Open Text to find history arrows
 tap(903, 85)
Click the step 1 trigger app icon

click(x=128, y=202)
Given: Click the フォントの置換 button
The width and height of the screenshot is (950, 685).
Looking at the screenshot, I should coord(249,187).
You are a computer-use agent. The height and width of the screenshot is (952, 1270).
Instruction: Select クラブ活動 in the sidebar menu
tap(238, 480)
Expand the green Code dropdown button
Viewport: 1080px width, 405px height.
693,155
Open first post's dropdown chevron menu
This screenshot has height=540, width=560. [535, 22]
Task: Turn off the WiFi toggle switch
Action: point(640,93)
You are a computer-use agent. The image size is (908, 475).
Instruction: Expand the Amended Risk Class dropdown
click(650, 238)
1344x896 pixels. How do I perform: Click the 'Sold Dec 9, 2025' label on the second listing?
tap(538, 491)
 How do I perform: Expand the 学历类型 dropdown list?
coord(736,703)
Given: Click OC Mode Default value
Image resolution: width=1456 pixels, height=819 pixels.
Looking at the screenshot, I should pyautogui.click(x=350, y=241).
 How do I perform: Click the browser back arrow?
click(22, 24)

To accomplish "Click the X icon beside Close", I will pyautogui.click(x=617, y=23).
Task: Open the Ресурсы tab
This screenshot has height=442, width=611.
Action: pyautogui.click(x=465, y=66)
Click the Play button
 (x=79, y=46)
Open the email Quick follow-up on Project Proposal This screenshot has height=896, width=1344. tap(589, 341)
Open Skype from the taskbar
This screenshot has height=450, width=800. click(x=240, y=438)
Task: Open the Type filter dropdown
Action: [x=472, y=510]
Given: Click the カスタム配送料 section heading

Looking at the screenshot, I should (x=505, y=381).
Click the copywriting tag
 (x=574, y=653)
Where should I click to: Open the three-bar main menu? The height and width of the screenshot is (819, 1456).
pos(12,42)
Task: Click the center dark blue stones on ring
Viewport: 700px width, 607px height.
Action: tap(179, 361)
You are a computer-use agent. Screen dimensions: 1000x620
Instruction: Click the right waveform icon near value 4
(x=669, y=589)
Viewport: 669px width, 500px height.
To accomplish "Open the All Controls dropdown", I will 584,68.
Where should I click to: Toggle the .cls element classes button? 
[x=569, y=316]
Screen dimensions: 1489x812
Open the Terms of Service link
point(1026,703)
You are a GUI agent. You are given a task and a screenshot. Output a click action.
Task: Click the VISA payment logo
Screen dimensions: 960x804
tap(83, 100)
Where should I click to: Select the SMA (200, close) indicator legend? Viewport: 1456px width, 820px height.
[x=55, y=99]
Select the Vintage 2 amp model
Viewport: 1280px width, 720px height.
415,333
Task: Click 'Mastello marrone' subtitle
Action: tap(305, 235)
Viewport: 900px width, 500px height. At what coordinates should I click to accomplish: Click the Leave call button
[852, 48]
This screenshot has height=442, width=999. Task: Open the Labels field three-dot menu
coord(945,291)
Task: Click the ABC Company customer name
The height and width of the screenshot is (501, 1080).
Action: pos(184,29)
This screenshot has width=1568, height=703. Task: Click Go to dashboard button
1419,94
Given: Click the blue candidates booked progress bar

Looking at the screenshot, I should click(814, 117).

======

• Given task:
Copy the material above word for word, keeping every line in its original order.

• Exercise result:
Open Text to find history arrows
 tap(903, 85)
Click the step 1 trigger app icon

click(x=128, y=202)
Given: Click the フォントの置換 button
The width and height of the screenshot is (950, 685).
Looking at the screenshot, I should coord(249,187).
You are a computer-use agent. The height and width of the screenshot is (952, 1270).
Instruction: Select クラブ活動 in the sidebar menu
tap(238, 480)
Expand the green Code dropdown button
Viewport: 1080px width, 405px height.
693,155
Open first post's dropdown chevron menu
This screenshot has height=540, width=560. [535, 22]
Task: Turn off the WiFi toggle switch
Action: point(640,93)
You are a computer-use agent. The image size is (908, 475).
Instruction: Expand the Amended Risk Class dropdown
click(650, 238)
1344x896 pixels. How do I perform: Click the 'Sold Dec 9, 2025' label on the second listing?
tap(538, 491)
 How do I perform: Expand the 学历类型 dropdown list?
coord(736,703)
Given: Click OC Mode Default value
Image resolution: width=1456 pixels, height=819 pixels.
Looking at the screenshot, I should pyautogui.click(x=350, y=241).
 How do I perform: Click the browser back arrow?
click(22, 24)

To accomplish "Click the X icon beside Close", I will pyautogui.click(x=617, y=23).
Task: Open the Ресурсы tab
This screenshot has height=442, width=611.
Action: pyautogui.click(x=465, y=66)
Click the Play button
 (x=79, y=46)
Open the email Quick follow-up on Project Proposal This screenshot has height=896, width=1344. tap(589, 341)
Open Skype from the taskbar
This screenshot has height=450, width=800. click(x=240, y=438)
Task: Open the Type filter dropdown
Action: [x=472, y=510]
Given: Click the カスタム配送料 section heading

Looking at the screenshot, I should (x=505, y=381).
Click the copywriting tag
 (x=574, y=653)
Where should I click to: Open the three-bar main menu? The height and width of the screenshot is (819, 1456).
pos(12,42)
Task: Click the center dark blue stones on ring
Viewport: 700px width, 607px height.
Action: tap(179, 361)
You are a computer-use agent. Screen dimensions: 1000x620
Instruction: Click the right waveform icon near value 4
(x=669, y=589)
Viewport: 669px width, 500px height.
To accomplish "Open the All Controls dropdown", I will 584,68.
Where should I click to: Toggle the .cls element classes button? 
[x=569, y=316]
Screen dimensions: 1489x812
Open the Terms of Service link
point(1026,703)
You are a GUI agent. You are given a task and a screenshot. Output a click action.
Task: Click the VISA payment logo
Screen dimensions: 960x804
tap(83, 100)
Where should I click to: Select the SMA (200, close) indicator legend? Viewport: 1456px width, 820px height.
[x=55, y=99]
Select the Vintage 2 amp model
Viewport: 1280px width, 720px height.
415,333
Task: Click 'Mastello marrone' subtitle
Action: tap(305, 235)
Viewport: 900px width, 500px height. At what coordinates should I click to accomplish: Click the Leave call button
[852, 48]
This screenshot has height=442, width=999. Task: Open the Labels field three-dot menu
coord(945,291)
Task: Click the ABC Company customer name
The height and width of the screenshot is (501, 1080).
Action: pos(184,29)
This screenshot has width=1568, height=703. Task: Click Go to dashboard button
1419,94
Given: Click the blue candidates booked progress bar

Looking at the screenshot, I should click(814, 117).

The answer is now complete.